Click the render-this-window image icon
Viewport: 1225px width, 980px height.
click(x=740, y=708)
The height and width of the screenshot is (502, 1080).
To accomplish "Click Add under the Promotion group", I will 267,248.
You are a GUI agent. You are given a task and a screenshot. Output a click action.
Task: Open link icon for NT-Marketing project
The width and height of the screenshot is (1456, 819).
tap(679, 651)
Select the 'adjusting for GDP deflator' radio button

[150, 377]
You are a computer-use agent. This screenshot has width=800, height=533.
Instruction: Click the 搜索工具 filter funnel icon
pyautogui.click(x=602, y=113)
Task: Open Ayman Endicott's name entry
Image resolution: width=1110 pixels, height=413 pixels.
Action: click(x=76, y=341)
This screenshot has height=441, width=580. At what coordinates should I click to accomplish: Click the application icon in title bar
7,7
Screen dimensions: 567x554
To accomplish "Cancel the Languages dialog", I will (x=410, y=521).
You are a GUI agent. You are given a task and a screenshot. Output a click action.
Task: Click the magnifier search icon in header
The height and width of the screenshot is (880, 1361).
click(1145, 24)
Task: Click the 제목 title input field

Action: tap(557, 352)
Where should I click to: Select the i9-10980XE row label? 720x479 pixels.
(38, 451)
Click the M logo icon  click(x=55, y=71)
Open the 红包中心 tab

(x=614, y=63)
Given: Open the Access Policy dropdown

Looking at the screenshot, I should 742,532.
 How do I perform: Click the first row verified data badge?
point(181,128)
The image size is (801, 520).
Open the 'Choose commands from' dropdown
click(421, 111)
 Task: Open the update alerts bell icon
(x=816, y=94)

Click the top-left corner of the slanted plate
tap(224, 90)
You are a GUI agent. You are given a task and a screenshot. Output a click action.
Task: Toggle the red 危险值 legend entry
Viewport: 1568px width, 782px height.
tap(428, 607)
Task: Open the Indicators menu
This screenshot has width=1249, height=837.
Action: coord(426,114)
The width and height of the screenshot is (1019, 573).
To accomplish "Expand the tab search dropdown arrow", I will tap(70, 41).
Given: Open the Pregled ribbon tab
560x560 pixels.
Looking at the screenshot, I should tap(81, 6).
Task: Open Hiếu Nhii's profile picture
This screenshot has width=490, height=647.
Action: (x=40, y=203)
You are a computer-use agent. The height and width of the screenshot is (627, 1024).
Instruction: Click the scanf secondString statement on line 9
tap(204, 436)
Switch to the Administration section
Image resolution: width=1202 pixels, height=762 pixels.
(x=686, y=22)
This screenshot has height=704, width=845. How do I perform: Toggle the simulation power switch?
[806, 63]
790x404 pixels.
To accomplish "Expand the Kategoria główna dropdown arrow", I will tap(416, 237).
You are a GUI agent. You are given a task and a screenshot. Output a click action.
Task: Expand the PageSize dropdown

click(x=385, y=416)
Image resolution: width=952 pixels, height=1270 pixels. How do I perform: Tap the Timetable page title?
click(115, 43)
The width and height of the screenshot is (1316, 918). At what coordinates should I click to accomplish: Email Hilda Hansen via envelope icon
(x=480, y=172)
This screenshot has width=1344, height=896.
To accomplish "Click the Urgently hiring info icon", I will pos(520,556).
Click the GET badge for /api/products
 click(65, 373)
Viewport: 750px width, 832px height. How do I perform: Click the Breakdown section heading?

◆ **Exercise objective**: Reproduce only the lines above spanning from the line containing "Task: Open Ayman Endicott's name entry" through the line containing "Screen dimensions: 567x554", word for word.

◆ **Written reply**:
Task: Open Ayman Endicott's name entry
Image resolution: width=1110 pixels, height=413 pixels.
Action: click(x=76, y=341)
This screenshot has height=441, width=580. At what coordinates should I click to accomplish: Click the application icon in title bar
7,7
Screen dimensions: 567x554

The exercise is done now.